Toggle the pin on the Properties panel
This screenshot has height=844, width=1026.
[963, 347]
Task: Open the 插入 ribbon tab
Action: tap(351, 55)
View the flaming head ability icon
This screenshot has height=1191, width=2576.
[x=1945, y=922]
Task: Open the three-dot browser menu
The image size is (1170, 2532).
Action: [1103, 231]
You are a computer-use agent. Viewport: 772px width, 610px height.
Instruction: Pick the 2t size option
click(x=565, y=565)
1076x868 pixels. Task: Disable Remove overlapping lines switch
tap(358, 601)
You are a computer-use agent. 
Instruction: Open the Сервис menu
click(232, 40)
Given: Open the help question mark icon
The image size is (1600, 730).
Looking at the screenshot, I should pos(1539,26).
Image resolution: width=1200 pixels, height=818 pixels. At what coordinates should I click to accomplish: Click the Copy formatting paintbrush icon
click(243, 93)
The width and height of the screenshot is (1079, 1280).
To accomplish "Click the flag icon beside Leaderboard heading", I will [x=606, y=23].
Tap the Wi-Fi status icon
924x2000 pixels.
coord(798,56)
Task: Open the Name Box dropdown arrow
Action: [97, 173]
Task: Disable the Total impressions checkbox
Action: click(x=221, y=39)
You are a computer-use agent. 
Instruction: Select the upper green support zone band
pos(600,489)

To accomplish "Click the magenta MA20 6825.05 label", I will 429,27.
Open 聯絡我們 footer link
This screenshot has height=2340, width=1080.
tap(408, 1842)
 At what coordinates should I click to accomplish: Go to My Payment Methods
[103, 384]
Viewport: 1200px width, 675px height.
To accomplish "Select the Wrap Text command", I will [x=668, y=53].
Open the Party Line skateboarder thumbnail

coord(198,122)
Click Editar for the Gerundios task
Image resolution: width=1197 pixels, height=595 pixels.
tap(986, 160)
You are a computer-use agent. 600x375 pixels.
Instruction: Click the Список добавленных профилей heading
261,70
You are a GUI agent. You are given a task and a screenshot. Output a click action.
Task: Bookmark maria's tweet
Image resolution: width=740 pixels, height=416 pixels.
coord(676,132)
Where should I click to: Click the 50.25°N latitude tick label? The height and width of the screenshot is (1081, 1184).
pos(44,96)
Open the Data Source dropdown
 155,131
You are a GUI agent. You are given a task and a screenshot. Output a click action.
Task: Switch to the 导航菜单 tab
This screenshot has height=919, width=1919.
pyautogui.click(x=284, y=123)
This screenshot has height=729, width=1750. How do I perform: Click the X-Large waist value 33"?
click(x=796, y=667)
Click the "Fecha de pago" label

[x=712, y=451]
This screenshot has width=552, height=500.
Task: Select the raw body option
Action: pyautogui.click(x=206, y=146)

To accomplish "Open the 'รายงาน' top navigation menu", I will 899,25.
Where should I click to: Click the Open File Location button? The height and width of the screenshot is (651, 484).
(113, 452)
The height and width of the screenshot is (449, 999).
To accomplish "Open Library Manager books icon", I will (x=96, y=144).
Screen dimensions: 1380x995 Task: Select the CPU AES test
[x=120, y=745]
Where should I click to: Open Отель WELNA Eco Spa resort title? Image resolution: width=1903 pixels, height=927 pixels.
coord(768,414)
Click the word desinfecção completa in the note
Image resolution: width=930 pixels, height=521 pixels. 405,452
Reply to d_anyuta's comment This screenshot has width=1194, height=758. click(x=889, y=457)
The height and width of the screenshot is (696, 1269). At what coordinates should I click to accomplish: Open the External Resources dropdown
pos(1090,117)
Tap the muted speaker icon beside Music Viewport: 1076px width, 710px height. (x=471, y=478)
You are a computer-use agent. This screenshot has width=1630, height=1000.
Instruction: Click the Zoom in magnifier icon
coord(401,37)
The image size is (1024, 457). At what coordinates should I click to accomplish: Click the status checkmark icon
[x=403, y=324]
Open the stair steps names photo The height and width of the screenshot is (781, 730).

****

Exercise prompt: An exact copy of every entry is what's needed, so retype them all.

Solution to this exercise:
Toggle the pin on the Properties panel
This screenshot has height=844, width=1026.
[963, 347]
Task: Open the 插入 ribbon tab
Action: tap(351, 55)
View the flaming head ability icon
This screenshot has height=1191, width=2576.
[x=1945, y=922]
Task: Open the three-dot browser menu
The image size is (1170, 2532).
Action: [1103, 231]
You are a computer-use agent. Viewport: 772px width, 610px height.
Instruction: Pick the 2t size option
click(x=565, y=565)
1076x868 pixels. Task: Disable Remove overlapping lines switch
tap(358, 601)
You are a computer-use agent. 
Instruction: Open the Сервис menu
click(232, 40)
Given: Open the help question mark icon
The image size is (1600, 730).
Looking at the screenshot, I should pos(1539,26).
Image resolution: width=1200 pixels, height=818 pixels. At what coordinates should I click to accomplish: Click the Copy formatting paintbrush icon
click(243, 93)
The width and height of the screenshot is (1079, 1280).
To accomplish "Click the flag icon beside Leaderboard heading", I will [x=606, y=23].
Tap the Wi-Fi status icon
924x2000 pixels.
coord(798,56)
Task: Open the Name Box dropdown arrow
Action: [97, 173]
Task: Disable the Total impressions checkbox
Action: click(x=221, y=39)
You are a computer-use agent. 
Instruction: Select the upper green support zone band
pos(600,489)

To accomplish "Click the magenta MA20 6825.05 label", I will 429,27.
Open 聯絡我們 footer link
This screenshot has height=2340, width=1080.
tap(408, 1842)
 At what coordinates should I click to accomplish: Go to My Payment Methods
[103, 384]
Viewport: 1200px width, 675px height.
To accomplish "Select the Wrap Text command", I will [x=668, y=53].
Open the Party Line skateboarder thumbnail

coord(198,122)
Click Editar for the Gerundios task
Image resolution: width=1197 pixels, height=595 pixels.
tap(986, 160)
You are a computer-use agent. 600x375 pixels.
Instruction: Click the Список добавленных профилей heading
261,70
You are a GUI agent. You are given a task and a screenshot. Output a click action.
Task: Bookmark maria's tweet
Image resolution: width=740 pixels, height=416 pixels.
coord(676,132)
Where should I click to: Click the 50.25°N latitude tick label? The height and width of the screenshot is (1081, 1184).
pos(44,96)
Open the Data Source dropdown
 155,131
You are a GUI agent. You are given a task and a screenshot. Output a click action.
Task: Switch to the 导航菜单 tab
This screenshot has height=919, width=1919.
pyautogui.click(x=284, y=123)
This screenshot has height=729, width=1750. How do I perform: Click the X-Large waist value 33"?
click(x=796, y=667)
Click the "Fecha de pago" label

[x=712, y=451]
This screenshot has width=552, height=500.
Task: Select the raw body option
Action: pyautogui.click(x=206, y=146)

To accomplish "Open the 'รายงาน' top navigation menu", I will 899,25.
Where should I click to: Click the Open File Location button? The height and width of the screenshot is (651, 484).
(113, 452)
The height and width of the screenshot is (449, 999).
To accomplish "Open Library Manager books icon", I will (x=96, y=144).
Screen dimensions: 1380x995 Task: Select the CPU AES test
[x=120, y=745]
Where should I click to: Open Отель WELNA Eco Spa resort title? Image resolution: width=1903 pixels, height=927 pixels.
coord(768,414)
Click the word desinfecção completa in the note
Image resolution: width=930 pixels, height=521 pixels. 405,452
Reply to d_anyuta's comment This screenshot has width=1194, height=758. click(x=889, y=457)
The height and width of the screenshot is (696, 1269). At what coordinates should I click to accomplish: Open the External Resources dropdown
pos(1090,117)
Tap the muted speaker icon beside Music Viewport: 1076px width, 710px height. (x=471, y=478)
You are a computer-use agent. This screenshot has width=1630, height=1000.
Instruction: Click the Zoom in magnifier icon
coord(401,37)
The image size is (1024, 457). At what coordinates should I click to accomplish: Click the status checkmark icon
[x=403, y=324]
Open the stair steps names photo The height and width of the screenshot is (781, 730).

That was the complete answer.